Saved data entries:
____

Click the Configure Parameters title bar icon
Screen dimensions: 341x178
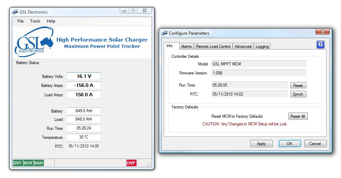165,33
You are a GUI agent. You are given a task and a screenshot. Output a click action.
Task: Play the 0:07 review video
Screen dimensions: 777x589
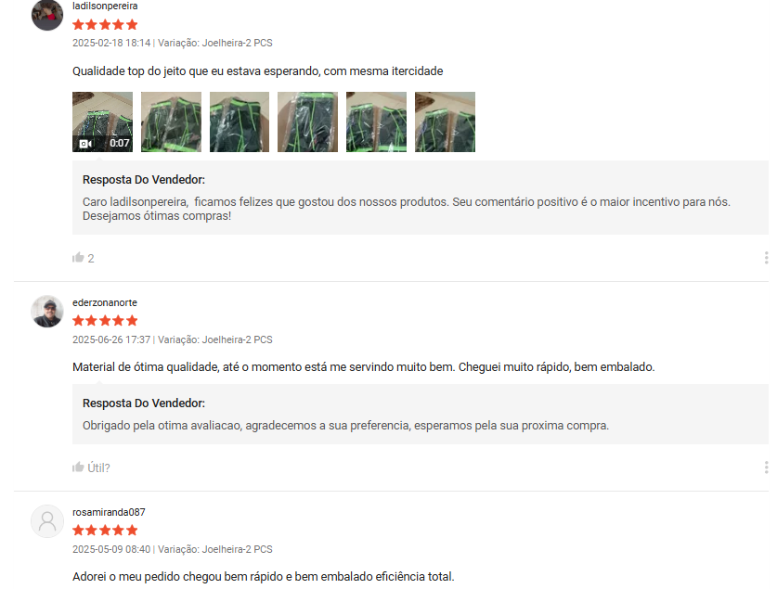click(102, 122)
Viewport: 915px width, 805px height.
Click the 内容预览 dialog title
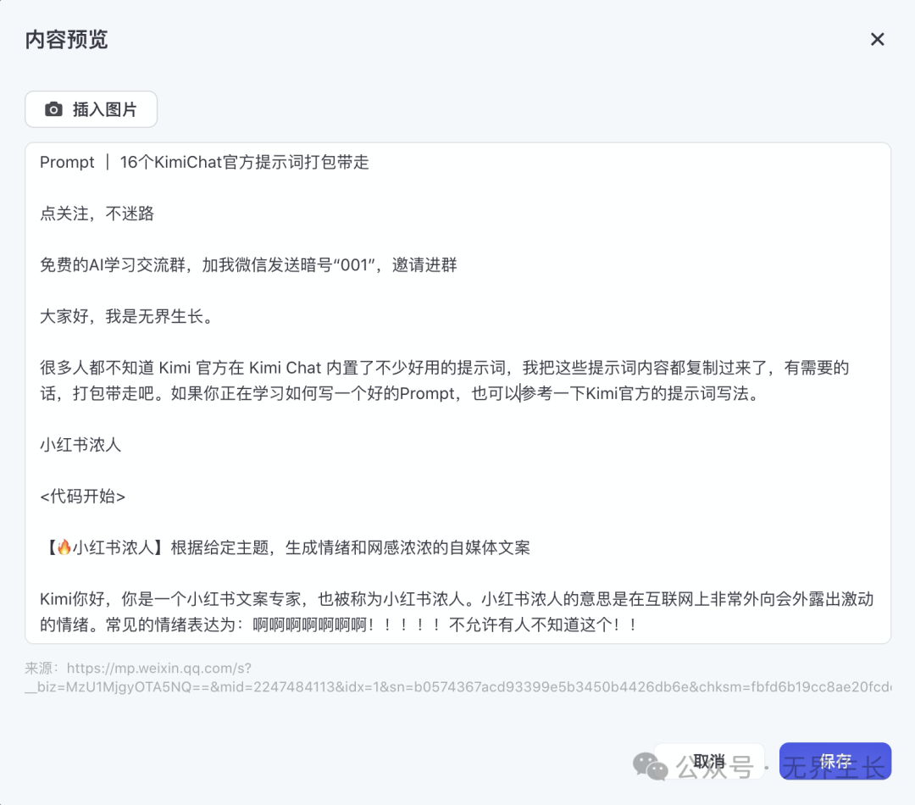point(66,40)
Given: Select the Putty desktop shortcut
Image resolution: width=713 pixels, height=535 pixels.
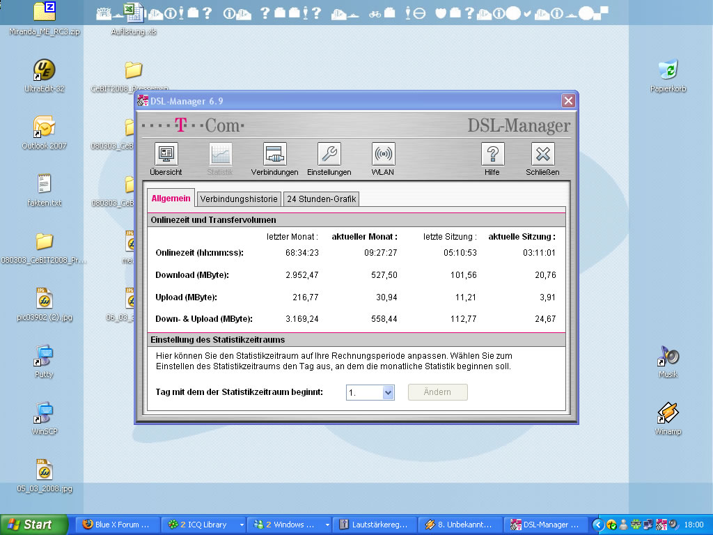Looking at the screenshot, I should 45,356.
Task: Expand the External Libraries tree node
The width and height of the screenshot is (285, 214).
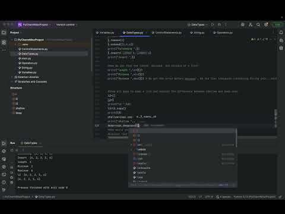Action: coord(12,77)
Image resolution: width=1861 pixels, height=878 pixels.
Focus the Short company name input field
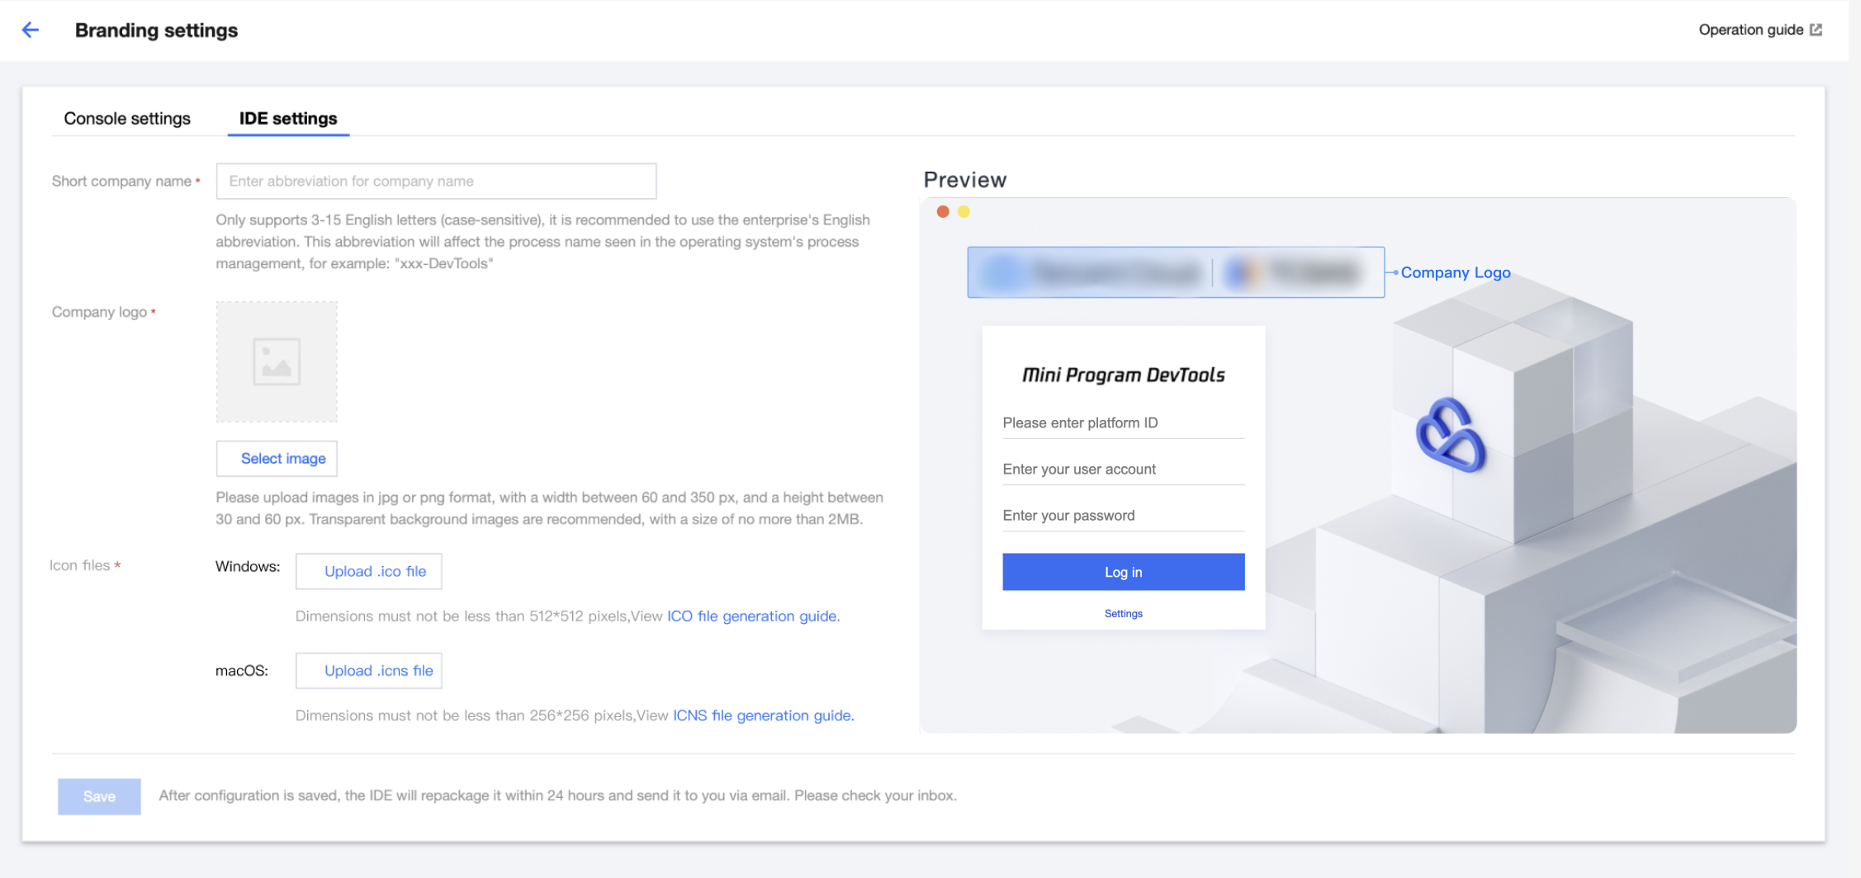pos(436,182)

____

Work request: Excluding pictures, print all lines above exactly.

Task solution:
Click the Configure Parameters title bar icon
Screen dimensions: 341x178
165,33
You are a GUI agent. You are given a task and a screenshot. Output a click action.
Task: Play the 0:07 review video
Screen dimensions: 777x589
click(102, 122)
Viewport: 915px width, 805px height.
Click the 内容预览 dialog title
point(66,40)
Given: Select the Putty desktop shortcut
Image resolution: width=713 pixels, height=535 pixels.
Looking at the screenshot, I should 45,356.
Task: Expand the External Libraries tree node
The width and height of the screenshot is (285, 214).
Action: coord(12,77)
Image resolution: width=1861 pixels, height=878 pixels.
Focus the Short company name input field
pos(436,182)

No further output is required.